As China-India rivalry in the Himalaya heats up, Nepal’s armed forces must be ready for contingencies.

Nepal Restructures Its Army

A Nepali Army soldier briefs Commander of the U.S. Indo-Pacific Command Adm. Phil Davidson on explosive ordnance exercises at the Birenda Peace Operations Training Center, January 11, 2019

Credit: Flickr/U.S. Indo-Pacific Command

One of the oldest armies in South Asia, the Nepal Army, founded in 1744, is undergoing a transformation as China and India beef up their military presence in areas bordering Nepal.

Amid escalating conflict between India and China and despite some signs of thaw, the risk of future confrontations between the two might have prompted the Nepal army to make the change. But according to the Army Spokesperson Santosh Ballabh Poudel, the plan was envisioned 15 years ago.

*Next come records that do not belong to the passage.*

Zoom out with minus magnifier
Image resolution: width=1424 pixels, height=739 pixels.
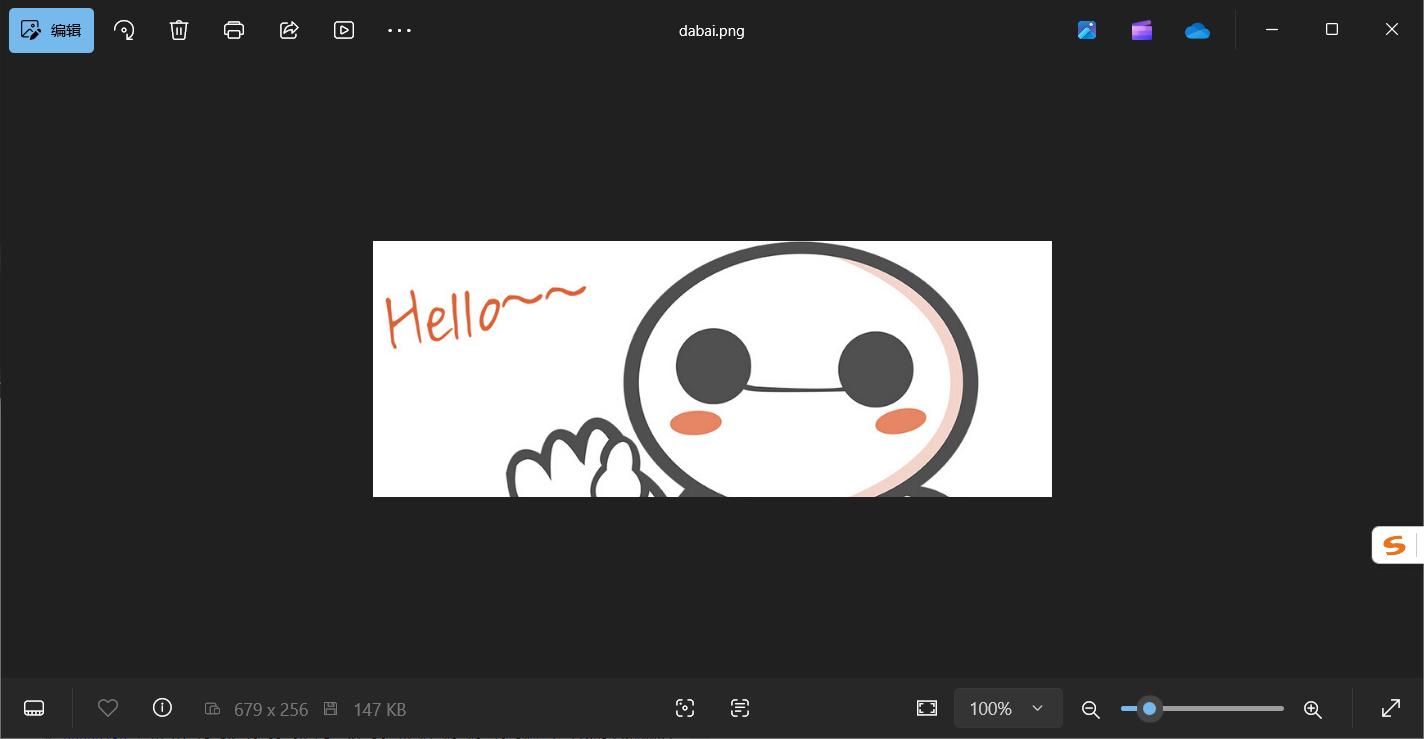[x=1091, y=709]
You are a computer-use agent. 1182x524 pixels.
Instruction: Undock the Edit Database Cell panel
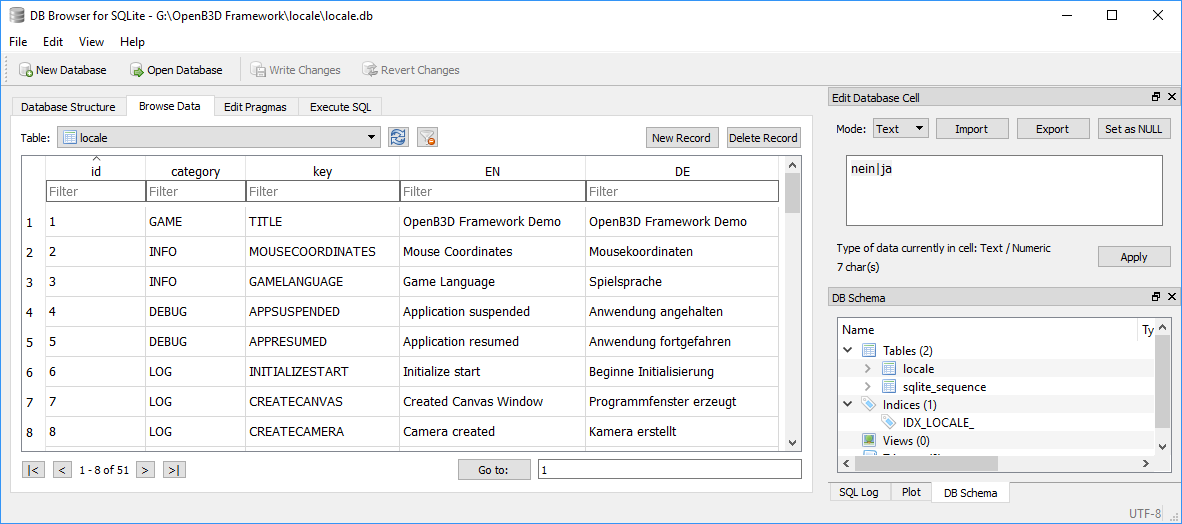point(1156,98)
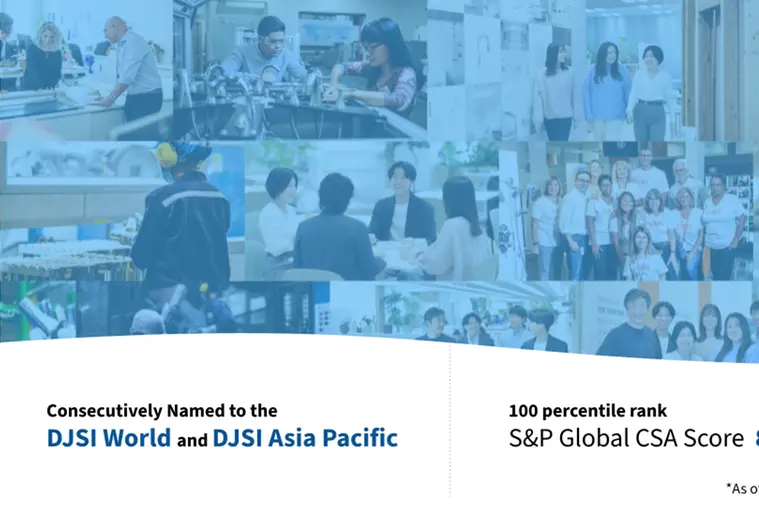The image size is (759, 506).
Task: Click the DJSI Asia Pacific text
Action: 305,438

The army boasts of 95,000 personnel. The number increased after the civil war and there are concerns that the rising tensions between India and China might lead to a further increase in numbers.

The Nepal army has chucked its exiting organization of eight divisions and has created four geographical commands, with one strategic command in Kathmandu valley. The Nepal government has already approved the plan and the military will now have four command buildings under the army headquarters.

Four army generals have already been appointed for the new four commands.

The Nepal army had adopted a federal structure, with divisions corresponding to provinces, in consonance with the Nepal’s federal form of government. However, this model was rife with logistical problems and was deemed impractical.

While the Nepal army moves ahead with the restructuring, critics question the need to devote considerable resources to the military amid other spending priorities.

The army’s decision also comes at a time when both Indian and Chinese military forces are going through a rapid transformation.

It’s been almost a year since India and China engaged in their deadliest confrontation since the 1962 border war in eastern Ladakh. India’s disputes with Nepal around the Limpiyadhura, Kalapani and Lipulek areas are also going to haunt both nations for a long time.

The restructuring of the Nepal army will also include the the introduction of corps for logistics, medical services, signals, engineering, intelligence and others.

The Nepal army has already constructed a few air and logistics bases, and is planning to construct more for rescue, defense, and any other emergency purposes. The western airbase in Surkhet will cover the far west, and another base in Kathmandu is overlooking the valley and eastern region. Another under-construction airbase in Biratnagar will equip the eastern command. Two logistic bases have been built in Chitwan (east) and Banke (west), while another is being built in Bardibas (east). Three army hospitals already exist, in Pokhara, Itahari, and Nepalgunj.

The Nepal army last year opened a 250-meter track in Drachula, near Kalapani.

With a long experience in fighting wars, the Nepal army is on the path of embracing new strategies for any future potential Himalayan conflict. The arms competition between India and China will also force Nepal’s army to purchase military drones and other equipment for defense purposes, from China, India and other nations. China is already the world’s second-biggest arms manufacturer.

Although India had inherited links with the Nepal army via the British, United States, China, and even the U.K. will make it difficult for India to impose its will on Nepal’s military. Nepal army has existing ties with the British forces, has engaged in military drills with the United States, and has deepened ties with China’s People Liberation Army. It will continue to bolster these ties as well as it capabilities to protect its sovereignty.